18. Which retailers or others sites can readers find your work at?
Everything is listed under Rise of a Queen if I am not mistaken.
I have a paperback out at Amazon, hoping that I can get it elsewhere soon enough. But my e-book is available at the Kindle store, nook store, Diesel, Kobo, the Indie's best friend Smashwords. Hopefully by the time this is read Sony and the iStore will have gone over everything long enough to have them up also.
19. Where can readers find out more about you?
My website has the best up to date information there is. There is even a blog attached to it that I tend to ramble on about how I have such a difficult time in this social networking world that we have. There were a lot of things I am still learning. Of course some days its just normal babble, nothing profound but it is me, nothing behind a mask. I do have a profile on Goodreads that shows how bad of a current reader I am. There are so many books I have read in the past I am still trying to review them.

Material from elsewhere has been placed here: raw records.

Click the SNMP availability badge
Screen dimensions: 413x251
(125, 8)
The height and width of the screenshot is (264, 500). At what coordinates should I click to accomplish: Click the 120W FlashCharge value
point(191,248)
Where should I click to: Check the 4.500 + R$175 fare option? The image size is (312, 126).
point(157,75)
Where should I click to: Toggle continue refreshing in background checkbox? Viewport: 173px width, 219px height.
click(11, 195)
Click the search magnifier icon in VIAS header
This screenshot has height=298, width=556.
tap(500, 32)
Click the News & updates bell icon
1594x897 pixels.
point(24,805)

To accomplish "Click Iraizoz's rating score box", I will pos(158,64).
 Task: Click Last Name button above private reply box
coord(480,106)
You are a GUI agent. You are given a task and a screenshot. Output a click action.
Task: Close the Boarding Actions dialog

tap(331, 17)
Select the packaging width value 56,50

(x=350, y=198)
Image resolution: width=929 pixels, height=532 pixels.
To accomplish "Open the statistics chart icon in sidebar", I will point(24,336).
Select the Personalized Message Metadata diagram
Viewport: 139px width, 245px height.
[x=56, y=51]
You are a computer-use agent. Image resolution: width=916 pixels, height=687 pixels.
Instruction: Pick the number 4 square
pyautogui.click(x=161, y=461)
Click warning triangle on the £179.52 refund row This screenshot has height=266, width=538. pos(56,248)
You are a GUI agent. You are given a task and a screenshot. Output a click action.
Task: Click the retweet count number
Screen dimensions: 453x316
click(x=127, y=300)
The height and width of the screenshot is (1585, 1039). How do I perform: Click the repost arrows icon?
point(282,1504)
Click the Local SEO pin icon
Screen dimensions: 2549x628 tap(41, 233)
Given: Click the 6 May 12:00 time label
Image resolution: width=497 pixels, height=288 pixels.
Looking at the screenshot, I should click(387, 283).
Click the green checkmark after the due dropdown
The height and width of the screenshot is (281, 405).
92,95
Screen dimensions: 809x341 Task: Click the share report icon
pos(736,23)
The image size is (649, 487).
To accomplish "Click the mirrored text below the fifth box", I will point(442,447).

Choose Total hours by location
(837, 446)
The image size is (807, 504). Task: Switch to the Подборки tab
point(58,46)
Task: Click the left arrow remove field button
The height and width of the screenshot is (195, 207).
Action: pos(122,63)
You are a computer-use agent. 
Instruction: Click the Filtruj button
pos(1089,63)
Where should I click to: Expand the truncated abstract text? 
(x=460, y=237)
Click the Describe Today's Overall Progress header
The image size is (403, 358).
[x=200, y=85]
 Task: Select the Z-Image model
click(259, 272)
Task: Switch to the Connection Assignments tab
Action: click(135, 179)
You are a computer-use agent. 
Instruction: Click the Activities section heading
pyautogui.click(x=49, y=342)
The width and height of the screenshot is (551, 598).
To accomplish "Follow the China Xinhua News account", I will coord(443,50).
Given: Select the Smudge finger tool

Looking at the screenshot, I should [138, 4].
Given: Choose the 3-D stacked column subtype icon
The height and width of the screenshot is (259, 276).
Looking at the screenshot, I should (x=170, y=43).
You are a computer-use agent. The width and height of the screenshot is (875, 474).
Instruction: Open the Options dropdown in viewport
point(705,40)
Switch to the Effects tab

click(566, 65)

J.S. Riddle was born in Oxford, England and currently resides in the Southeast United States. She's been writing since a teenager to hone her skills. The magic started on an old manual mint green typewriter from the 50's from a consignment shop for about $20.
She loves reading and enjoys Stephen King, Anne Rice, Edgar Allen Poe, William Shakespeare, J.R.R. Tolkien, Ray Bradbury, but credits Robin McKinley for her book The Hero & the Crown for her idea of woman empowerment and opened up a fantastical world for her.
Her first book (The Vampire Realm) Rise of a Queen made it to e-stores on Valentines Day of 2013. Print copies will be available soon.
Her style of writing tends to lead toward the supernatural and dark fantasy, but one never knows what the future may hold.